In the compelling book, Imagine the God of Heaven, we’re told the account of a woman identified as Karina who grew up a Catholic in Colombia.
She knew the Our Father by heart, of course — but it was just rote: without great meaning until the day her heart failed.
It was during the covid pandemic. It seems she had gone to the hospital with elevated blood pressure. She was examined (these days, perhaps a bit too swiftly), then sent home with medication.
It was while resting on a lounge chair that she came to the conviction that she was dying — and also, dauntingly, that Heaven and hell were fighting for her.
She called to her husband and three children and apologized for all past wrongs.
“I told them, I’m going to Heaven, but I feared I was going to hell because of all the bad things I had done in the past.”
It turns out she had been a singer in a band, a fashionista, a swimsuit model — striving for fame and fortune or whatever.
Partying and promiscuity had led to pregnancy at nineteen.
Distraught (she wanted to keep the baby, but her parents refused to let her stay with them while pregnant. Her cousin urged her to get an abortion.
And, distraught, that she had done.
Now at the threshold of death, she sincerely prayed for forgiveness.
When her heart stopped, she rose out of her body, as so many who have this experience describe.
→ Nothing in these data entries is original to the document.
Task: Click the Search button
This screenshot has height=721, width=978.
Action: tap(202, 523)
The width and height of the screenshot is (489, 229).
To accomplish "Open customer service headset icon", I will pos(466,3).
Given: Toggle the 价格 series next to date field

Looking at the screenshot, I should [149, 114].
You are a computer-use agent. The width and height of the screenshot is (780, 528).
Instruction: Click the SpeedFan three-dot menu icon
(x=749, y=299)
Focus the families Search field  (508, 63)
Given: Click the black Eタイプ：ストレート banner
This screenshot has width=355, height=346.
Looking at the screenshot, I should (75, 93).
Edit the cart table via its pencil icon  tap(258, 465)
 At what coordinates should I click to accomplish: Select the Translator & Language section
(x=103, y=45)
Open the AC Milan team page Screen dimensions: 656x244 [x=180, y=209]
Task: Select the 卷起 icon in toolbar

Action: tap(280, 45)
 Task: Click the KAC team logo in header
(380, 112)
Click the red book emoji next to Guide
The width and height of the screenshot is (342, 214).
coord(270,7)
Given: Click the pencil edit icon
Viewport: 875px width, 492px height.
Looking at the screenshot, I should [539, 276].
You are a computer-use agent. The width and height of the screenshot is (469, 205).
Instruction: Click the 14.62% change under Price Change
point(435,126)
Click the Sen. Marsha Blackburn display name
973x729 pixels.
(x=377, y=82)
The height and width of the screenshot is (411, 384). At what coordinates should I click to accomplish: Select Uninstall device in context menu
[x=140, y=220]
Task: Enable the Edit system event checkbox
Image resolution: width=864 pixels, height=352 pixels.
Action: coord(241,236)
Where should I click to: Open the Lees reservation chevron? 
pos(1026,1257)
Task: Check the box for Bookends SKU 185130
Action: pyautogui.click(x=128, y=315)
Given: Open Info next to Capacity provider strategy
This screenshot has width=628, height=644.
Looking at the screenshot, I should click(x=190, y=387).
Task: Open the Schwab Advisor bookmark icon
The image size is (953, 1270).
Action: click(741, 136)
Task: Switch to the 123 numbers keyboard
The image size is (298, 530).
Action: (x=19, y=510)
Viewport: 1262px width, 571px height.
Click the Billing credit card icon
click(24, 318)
“In the blink of an eye, I started dropping into this blacker-than-black place, head down, going fast into this black tunnel,” she recounted to author John Burke. “And it was really, really cold. I had a fear in me, and I knew I was going to hell. I started praying in Spanish, ‘I’m sorry, God, please forgive me.’ And I was repeating in Spanish, ‘Our Father in Heaven, holy is Your Name, Your kingdom come, Your Will be done. Forgive us our sins.’
“And I would say, ‘I’m so sorry, I’m so sorry for those things I knew were wrong.’ I was repenting, though I didn’t know what ‘repent’ meant.”
But boy did it count.
With her heart-felt supplication, a gold ray pierced the blackness.
“A shower of love came over me, something I had never felt before flooded my being,” she testified. “This intense love, not only love, but everything that came with it — peace, no pain, no anger, nothing. Even right now, I just want to go back to it.”
But that isn’t the way God works.
Though Karina thought she deserved and might still be headed for hell, a voice — more felt than heard — said, “Come, come, you’re home.”
Karina could see all these people in the light.
They too were saying, “Come, come” — and celebrating.
Karina was overwhelmed.
But Jesus too spoke, and it turned out not to be her time. He wanted her to go back. Her mission: a prayer warrior for Jesus.
And a purveyor of the Lord’s Prayer.